*Text passage*.
"""
Thanks for sharing! Yes, this is what we already know, that systolic function cannot be interpreted. Its use in cats is less worriesome as they have diastolic disease (although they can get issues with systolic function too).
LizHi Scott,
This is interesting, thanks for posting.
Monitors like this have been around in people for years, they are often used as part of pacemaker technology and are used for a similar reason; to alert clinicians when early congestion might be present. Their use in dogs and cats has been limited by the fact that they were designed for human chests, measuring changes in impedance with respiration, but had never been validated in dogs before. They were known to be inaccurate in dogs because of panting and movement issues. It is interesting that this collar doesn’t appear to work via impedance (not that I could see from their website at least), and good that it records resting/ sleeping breathing rates. It is a clever subscription service for the worried owner I guess! My feeling is that an owner that invests in such technology would be the more motivated owner regardless, and so might not be a great use of money in terms of they would then be more likely to monitor RRR anyway!
Will be interesting to see take up!
Liz
Hi Julia,
This sounds like a tricky case indeed.
"""
*Input data*.
"""
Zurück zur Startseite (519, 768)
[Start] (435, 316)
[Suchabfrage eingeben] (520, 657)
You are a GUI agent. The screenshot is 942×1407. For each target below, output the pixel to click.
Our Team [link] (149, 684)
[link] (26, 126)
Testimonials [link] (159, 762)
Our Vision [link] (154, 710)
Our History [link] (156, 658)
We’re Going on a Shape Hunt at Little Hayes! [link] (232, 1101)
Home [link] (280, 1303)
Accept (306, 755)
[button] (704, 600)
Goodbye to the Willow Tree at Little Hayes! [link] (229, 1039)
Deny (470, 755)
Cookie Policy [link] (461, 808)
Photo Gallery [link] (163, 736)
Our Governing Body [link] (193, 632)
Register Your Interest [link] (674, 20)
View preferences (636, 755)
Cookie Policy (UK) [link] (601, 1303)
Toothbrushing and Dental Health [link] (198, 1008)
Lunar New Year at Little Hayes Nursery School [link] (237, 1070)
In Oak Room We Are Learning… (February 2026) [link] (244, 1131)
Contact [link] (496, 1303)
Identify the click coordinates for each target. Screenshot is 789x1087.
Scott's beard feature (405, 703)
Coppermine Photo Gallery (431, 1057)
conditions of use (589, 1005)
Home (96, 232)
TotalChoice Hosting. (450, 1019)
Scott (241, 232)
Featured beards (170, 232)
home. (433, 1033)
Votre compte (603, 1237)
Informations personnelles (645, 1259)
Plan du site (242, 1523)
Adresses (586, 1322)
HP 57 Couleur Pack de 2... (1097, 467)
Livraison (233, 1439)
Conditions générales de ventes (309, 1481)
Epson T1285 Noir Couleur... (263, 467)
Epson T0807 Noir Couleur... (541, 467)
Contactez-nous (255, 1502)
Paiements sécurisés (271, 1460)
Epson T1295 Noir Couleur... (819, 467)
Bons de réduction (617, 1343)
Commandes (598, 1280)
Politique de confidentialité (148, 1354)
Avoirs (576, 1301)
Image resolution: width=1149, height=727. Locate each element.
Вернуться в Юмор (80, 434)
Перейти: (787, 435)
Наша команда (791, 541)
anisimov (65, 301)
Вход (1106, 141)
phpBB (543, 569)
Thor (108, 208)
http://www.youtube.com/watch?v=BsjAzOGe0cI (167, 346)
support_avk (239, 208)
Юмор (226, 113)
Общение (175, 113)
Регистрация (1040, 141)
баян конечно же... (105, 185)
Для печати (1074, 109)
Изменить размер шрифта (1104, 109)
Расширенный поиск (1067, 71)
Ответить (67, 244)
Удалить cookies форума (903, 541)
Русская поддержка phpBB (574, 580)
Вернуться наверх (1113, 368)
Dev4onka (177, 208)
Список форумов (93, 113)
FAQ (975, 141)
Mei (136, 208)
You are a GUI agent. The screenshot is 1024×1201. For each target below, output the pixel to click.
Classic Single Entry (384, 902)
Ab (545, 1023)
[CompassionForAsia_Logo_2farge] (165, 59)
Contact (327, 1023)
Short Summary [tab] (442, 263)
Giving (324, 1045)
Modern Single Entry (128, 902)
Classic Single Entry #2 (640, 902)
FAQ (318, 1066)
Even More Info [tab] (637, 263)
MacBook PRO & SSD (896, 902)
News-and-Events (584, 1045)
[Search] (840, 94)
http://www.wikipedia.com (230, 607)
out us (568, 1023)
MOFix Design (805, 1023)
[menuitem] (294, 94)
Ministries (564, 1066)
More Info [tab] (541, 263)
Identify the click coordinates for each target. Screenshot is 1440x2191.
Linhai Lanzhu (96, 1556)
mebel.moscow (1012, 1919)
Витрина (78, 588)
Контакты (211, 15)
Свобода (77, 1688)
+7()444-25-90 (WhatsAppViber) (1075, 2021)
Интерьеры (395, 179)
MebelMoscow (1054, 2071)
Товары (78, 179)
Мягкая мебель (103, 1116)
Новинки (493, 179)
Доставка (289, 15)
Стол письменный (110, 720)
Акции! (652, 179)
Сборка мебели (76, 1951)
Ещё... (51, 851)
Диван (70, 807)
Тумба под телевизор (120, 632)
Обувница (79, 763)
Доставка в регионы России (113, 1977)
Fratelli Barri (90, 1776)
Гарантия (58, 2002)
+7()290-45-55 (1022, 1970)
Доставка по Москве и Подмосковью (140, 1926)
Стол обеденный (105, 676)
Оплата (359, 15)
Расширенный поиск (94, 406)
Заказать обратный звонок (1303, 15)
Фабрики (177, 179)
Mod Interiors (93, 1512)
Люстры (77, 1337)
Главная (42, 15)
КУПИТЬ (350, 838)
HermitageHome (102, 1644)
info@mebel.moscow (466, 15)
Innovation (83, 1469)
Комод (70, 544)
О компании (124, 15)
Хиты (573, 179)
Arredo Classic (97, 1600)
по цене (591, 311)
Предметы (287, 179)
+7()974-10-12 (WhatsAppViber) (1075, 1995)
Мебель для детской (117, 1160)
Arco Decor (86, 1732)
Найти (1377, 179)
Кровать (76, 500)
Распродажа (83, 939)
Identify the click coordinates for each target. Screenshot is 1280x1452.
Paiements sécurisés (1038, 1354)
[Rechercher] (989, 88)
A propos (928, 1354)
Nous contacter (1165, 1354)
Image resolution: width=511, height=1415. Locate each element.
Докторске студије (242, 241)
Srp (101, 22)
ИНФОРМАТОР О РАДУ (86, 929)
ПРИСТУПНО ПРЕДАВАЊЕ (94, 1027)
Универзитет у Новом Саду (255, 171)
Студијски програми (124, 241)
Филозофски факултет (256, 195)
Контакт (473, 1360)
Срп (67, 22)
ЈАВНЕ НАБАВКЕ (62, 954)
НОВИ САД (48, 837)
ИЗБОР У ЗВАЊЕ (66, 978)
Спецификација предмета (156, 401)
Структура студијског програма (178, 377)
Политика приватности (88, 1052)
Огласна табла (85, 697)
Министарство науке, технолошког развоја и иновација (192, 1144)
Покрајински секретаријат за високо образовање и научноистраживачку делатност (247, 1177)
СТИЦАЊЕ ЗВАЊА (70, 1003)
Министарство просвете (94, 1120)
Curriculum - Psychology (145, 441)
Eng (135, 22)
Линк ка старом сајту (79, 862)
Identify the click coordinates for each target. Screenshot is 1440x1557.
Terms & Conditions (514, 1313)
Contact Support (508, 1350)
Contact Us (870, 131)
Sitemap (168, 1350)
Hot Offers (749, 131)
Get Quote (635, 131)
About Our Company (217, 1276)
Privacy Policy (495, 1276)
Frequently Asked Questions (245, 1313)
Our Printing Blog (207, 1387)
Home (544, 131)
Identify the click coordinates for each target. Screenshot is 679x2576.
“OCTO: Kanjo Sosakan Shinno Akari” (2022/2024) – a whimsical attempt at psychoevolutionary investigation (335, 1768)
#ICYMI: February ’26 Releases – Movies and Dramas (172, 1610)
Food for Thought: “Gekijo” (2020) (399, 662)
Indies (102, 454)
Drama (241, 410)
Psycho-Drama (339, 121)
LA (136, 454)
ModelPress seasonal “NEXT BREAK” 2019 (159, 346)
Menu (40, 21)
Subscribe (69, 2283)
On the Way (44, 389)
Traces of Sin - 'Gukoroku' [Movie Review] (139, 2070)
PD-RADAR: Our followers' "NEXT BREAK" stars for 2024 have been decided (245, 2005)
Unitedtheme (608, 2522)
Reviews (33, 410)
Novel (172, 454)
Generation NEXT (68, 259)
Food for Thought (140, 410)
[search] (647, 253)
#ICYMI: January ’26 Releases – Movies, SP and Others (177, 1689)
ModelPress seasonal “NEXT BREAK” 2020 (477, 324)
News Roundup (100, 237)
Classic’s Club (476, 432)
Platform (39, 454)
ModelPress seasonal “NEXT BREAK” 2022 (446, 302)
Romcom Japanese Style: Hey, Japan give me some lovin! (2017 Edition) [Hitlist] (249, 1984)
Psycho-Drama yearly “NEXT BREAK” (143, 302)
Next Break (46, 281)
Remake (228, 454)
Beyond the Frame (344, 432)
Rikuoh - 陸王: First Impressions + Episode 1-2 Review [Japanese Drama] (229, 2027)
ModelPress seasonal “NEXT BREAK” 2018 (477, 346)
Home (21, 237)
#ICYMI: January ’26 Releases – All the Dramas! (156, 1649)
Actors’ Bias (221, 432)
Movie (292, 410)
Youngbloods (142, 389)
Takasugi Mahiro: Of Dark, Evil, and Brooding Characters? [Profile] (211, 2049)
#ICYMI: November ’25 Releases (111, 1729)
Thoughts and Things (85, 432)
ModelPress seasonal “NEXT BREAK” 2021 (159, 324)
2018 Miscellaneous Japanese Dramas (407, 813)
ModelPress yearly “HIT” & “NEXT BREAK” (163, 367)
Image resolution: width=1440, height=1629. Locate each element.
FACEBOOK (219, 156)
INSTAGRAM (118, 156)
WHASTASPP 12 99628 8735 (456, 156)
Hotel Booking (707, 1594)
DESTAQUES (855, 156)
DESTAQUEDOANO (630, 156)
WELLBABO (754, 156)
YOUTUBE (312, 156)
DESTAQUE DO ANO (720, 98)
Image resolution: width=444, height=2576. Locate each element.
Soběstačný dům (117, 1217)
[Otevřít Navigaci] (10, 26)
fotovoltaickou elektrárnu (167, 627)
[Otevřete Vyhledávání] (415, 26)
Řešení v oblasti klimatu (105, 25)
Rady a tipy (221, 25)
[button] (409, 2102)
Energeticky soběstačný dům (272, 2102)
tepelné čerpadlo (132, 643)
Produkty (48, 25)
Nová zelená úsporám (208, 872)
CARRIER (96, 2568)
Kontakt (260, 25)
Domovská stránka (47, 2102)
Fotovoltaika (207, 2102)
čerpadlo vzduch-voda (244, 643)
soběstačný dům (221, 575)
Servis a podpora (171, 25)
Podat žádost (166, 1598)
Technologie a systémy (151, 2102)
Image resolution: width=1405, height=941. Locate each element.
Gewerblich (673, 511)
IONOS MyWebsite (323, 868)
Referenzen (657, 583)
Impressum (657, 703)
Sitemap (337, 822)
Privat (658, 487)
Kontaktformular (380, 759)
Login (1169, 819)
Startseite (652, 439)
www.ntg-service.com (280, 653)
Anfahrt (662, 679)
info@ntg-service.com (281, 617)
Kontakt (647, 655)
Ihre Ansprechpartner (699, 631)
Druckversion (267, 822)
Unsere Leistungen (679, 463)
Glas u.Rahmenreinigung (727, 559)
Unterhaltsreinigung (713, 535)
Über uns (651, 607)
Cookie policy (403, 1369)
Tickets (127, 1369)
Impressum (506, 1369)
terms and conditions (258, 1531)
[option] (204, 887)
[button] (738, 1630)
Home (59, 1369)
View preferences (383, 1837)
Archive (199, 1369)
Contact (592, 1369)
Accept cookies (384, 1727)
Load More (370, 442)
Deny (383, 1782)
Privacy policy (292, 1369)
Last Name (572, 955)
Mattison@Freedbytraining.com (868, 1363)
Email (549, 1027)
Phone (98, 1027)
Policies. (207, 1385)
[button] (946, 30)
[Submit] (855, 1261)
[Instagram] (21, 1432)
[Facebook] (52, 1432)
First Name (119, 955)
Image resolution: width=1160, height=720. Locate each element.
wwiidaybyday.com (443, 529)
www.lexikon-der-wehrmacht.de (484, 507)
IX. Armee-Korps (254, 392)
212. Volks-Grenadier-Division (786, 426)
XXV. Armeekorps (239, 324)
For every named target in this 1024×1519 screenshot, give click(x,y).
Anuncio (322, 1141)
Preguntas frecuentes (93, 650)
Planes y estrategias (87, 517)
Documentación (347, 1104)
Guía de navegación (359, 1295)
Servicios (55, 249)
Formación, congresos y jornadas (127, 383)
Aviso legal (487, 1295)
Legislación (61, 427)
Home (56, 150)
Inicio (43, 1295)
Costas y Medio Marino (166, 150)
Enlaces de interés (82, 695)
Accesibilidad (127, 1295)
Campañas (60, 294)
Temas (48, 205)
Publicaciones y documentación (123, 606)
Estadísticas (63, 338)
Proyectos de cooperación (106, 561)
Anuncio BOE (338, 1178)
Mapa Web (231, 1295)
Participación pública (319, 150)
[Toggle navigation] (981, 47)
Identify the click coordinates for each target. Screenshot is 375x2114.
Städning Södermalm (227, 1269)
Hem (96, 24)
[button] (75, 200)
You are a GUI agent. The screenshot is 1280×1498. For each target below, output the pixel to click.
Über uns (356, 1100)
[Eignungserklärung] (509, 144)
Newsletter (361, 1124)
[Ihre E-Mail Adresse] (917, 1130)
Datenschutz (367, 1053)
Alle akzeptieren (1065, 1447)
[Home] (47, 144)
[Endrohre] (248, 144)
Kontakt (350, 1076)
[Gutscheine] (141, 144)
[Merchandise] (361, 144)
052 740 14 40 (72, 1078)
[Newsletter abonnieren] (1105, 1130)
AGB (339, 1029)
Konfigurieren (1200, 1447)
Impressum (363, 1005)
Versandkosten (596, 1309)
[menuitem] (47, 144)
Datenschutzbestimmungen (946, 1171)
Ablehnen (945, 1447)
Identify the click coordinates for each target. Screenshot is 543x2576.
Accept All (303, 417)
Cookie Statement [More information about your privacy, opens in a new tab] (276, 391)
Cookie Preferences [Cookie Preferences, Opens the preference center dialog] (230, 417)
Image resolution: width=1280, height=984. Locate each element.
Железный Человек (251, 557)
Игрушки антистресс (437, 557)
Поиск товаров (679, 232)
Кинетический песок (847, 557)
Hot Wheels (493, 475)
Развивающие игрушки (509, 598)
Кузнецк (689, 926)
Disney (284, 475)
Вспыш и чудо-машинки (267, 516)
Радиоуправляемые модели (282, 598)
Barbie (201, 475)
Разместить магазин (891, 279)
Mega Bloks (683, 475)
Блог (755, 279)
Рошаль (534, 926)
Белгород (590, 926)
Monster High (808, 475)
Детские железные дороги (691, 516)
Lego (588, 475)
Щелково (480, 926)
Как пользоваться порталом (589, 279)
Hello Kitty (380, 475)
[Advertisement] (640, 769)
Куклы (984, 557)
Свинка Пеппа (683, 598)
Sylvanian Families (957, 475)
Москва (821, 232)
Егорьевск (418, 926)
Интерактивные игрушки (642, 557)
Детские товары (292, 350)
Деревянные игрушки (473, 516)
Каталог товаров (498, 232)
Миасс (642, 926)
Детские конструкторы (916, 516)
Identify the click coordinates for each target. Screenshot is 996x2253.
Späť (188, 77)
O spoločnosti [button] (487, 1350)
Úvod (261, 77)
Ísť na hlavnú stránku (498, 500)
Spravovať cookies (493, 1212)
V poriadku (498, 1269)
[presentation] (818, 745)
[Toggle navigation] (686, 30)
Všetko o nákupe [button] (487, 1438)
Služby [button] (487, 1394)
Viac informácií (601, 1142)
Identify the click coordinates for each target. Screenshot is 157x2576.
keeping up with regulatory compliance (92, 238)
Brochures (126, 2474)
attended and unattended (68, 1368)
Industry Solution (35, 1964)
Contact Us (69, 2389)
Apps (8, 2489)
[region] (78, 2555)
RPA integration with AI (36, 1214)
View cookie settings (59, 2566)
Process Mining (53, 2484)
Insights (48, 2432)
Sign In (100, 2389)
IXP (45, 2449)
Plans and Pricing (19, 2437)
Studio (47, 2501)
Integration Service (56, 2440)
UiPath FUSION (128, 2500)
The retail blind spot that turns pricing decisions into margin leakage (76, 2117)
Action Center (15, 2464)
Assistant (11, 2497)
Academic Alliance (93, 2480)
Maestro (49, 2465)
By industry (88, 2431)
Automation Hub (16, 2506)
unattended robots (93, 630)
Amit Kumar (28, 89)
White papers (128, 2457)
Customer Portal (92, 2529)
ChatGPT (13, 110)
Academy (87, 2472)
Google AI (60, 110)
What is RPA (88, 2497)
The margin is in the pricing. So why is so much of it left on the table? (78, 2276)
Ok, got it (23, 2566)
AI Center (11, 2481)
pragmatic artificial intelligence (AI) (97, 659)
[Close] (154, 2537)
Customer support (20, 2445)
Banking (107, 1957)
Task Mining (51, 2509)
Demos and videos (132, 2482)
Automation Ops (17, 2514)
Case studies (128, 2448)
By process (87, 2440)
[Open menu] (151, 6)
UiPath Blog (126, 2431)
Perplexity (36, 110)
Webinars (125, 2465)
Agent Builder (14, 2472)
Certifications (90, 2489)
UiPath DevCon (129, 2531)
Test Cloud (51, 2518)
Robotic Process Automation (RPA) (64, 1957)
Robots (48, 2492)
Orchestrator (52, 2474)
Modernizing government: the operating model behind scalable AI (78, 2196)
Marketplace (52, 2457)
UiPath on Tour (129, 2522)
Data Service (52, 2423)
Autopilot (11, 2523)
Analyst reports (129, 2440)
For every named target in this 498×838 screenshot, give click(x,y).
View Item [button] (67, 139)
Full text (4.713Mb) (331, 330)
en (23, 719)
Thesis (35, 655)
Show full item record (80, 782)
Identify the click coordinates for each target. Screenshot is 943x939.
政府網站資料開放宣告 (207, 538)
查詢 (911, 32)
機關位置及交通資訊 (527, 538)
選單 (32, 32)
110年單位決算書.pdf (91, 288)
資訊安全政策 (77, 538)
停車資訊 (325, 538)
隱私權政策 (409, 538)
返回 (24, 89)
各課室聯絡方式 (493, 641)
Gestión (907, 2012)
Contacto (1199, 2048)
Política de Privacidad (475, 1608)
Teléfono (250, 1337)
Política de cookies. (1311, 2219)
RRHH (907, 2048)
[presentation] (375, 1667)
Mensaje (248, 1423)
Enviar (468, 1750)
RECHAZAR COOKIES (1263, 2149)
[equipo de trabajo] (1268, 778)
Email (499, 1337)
"""
*Work to complete*.
1. In the forum discussion about pet breathing monitors, what made these monitors inaccurate in dogs?
2. Print the forum discussion about pet breathing monitors between "Thanks for sharing!" and "systolic function too).", inclusive.
3. Write what comes next in the forum discussion about pet breathing monitors, picking up after its final sentence.

*Answer set*.
1. Panting and movement issues.

2.
Thanks for sharing! Yes, this is what we already know, that systolic function cannot be interpreted. Its use in cats is less worriesome as they have diastolic disease (although they can get issues with systolic function too).

3.
It could be an LA rupture, if the effusion was big enough it might have been causing some limitation to LA size/ the left side might be under-filled due to blood loss. However, normally dogs with LA rupture have significant LA dilation, which is what leads to wall thinning. Often, but not always, you will see a thrombus within the pericardial space as one clue. I think B-lines around the pericardial sac can be misleading. There is a paper that suggests they are conducive to CHF, but in my experience you frequently see B-lines around the heart in normal dogs.
I guess in this case, where I wasn’t sure of the cause but there was significant effusion with tamponade I would attempt to drain it, monitoring carefully for the appearance of a thrombus, so doing it ultrasound guided would be preferable here.
Poor dog, sounds like she was quite poorly!
Liz
Replying to Julia Biernat 20/02/2026 - 12:31
No problem at all!
Yes, it is always a good one to warn owners about. I always say that some ‘idiopathic’ cases will be mesothelioma in the end and we do not have a good way of identifying which cases have it and which don’t!
Replying to Silvana S. 21/02/2026 - 19:46
Hi Silvana,
Welcome, we are really pleased that you have joined us and are starting to use the platform etc. Those are some great suggestions, and we can certainly look to incorporate more of those topics over the next year.
Let us know if you have any further suggestions/ queries or if we can help at all.
Liz
Replying to Ornella R. 15/02/2026 - 21:59
Hi Ornella,
Glad you have found it useful.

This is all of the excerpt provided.